“We’ll be better alone,” he said, in the stern tone which was so new to him, putting his hand upon her chair; “but perhaps you could walk if you tried,” he added, with rude sarcasm.
He drove rather than wheeled her before him into the deserted room, where all was so brilliant and warm, the light blinking in the bright brass and steel, the lamps serenely burning, everything telling of the tranquil life, unbroken by any but cheerful incidents, which had gone on there for so many years.
“Now, mother,” said Dolff, “we have got to have it out. Who is that man upstairs?”
Julia had followed them unremarked, and remained behind her mother’s chair. Dolff stood before them, in the full firelight, very erect, inspired with indignation and that sense of superiority which injury gives. It had elevated him altogether in the scale of being. His own shortcomings had fallen from his consciousness. He was aware of nothing but that he, Dolff, in reality the head of the family, had been deceived and compromised.
Mrs.
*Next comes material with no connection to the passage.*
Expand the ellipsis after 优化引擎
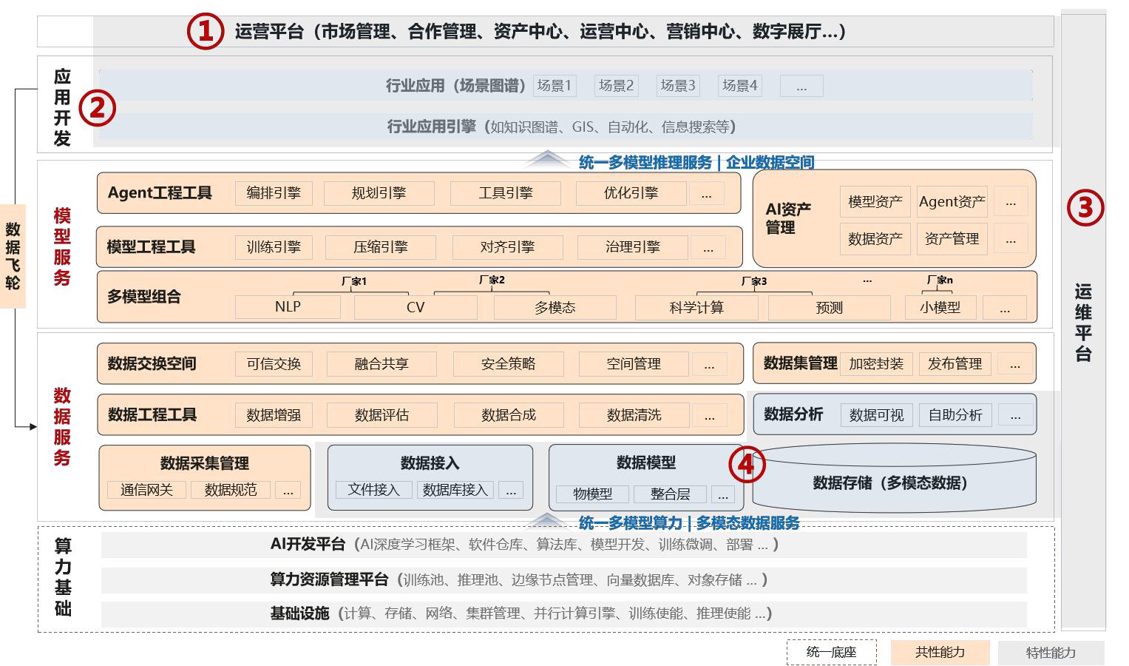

Harwood took but little notice of her son. She took up her work which had been thrown upon the table and turned it over in her fingers.
“Gussy was right,” she said, “though she was a little brusque in her way of saying it. I am certainly unable to bear anything more to-night.”
“I suppose, however, you can answer my question,” said Dolff.
“Go to bed, boy,” said his mother, “and don’t worry me. We have two or three things to talk over, you and I, which are too much for to-night.”
“I am not a boy any longer,” cried Dolff; “you have made me a man. Who is it you have been hiding for years upstairs?”
She gave vent to a little fierce laugh.